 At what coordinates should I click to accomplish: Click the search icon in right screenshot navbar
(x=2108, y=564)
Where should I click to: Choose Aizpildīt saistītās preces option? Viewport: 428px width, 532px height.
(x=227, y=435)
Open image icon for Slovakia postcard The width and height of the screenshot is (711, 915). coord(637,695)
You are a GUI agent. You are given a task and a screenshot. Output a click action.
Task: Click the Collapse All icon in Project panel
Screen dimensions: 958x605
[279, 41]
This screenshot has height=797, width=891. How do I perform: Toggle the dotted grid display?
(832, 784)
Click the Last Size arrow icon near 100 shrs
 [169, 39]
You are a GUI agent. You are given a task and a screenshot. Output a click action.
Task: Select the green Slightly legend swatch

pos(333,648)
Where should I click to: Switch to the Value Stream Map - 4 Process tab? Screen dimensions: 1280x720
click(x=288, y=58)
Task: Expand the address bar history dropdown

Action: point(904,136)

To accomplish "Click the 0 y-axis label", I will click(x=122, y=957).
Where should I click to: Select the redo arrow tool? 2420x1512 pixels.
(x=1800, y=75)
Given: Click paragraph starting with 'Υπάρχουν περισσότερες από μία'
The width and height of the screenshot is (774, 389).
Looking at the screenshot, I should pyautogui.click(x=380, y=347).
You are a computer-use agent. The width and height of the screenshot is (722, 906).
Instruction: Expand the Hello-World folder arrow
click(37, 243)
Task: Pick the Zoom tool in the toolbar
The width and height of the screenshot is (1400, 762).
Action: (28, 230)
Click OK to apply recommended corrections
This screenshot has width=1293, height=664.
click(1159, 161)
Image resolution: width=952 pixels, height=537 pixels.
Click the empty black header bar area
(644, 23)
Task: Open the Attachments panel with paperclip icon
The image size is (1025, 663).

Exercise | Reproduce the full listing above, keeping every line intact.

Output below |
 At what coordinates should I click to accomplish: Click the search icon in right screenshot navbar
(x=2108, y=564)
Where should I click to: Choose Aizpildīt saistītās preces option? Viewport: 428px width, 532px height.
(x=227, y=435)
Open image icon for Slovakia postcard The width and height of the screenshot is (711, 915). coord(637,695)
You are a GUI agent. You are given a task and a screenshot. Output a click action.
Task: Click the Collapse All icon in Project panel
Screen dimensions: 958x605
[279, 41]
This screenshot has height=797, width=891. How do I perform: Toggle the dotted grid display?
(832, 784)
Click the Last Size arrow icon near 100 shrs
 [169, 39]
You are a GUI agent. You are given a task and a screenshot. Output a click action.
Task: Select the green Slightly legend swatch

pos(333,648)
Where should I click to: Switch to the Value Stream Map - 4 Process tab? Screen dimensions: 1280x720
click(x=288, y=58)
Task: Expand the address bar history dropdown

Action: point(904,136)

To accomplish "Click the 0 y-axis label", I will click(x=122, y=957).
Where should I click to: Select the redo arrow tool? 2420x1512 pixels.
(x=1800, y=75)
Given: Click paragraph starting with 'Υπάρχουν περισσότερες από μία'
The width and height of the screenshot is (774, 389).
Looking at the screenshot, I should pyautogui.click(x=380, y=347).
You are a computer-use agent. The width and height of the screenshot is (722, 906).
Instruction: Expand the Hello-World folder arrow
click(37, 243)
Task: Pick the Zoom tool in the toolbar
The width and height of the screenshot is (1400, 762).
Action: (28, 230)
Click OK to apply recommended corrections
This screenshot has width=1293, height=664.
click(1159, 161)
Image resolution: width=952 pixels, height=537 pixels.
Click the empty black header bar area
(644, 23)
Task: Open the Attachments panel with paperclip icon
The image size is (1025, 663).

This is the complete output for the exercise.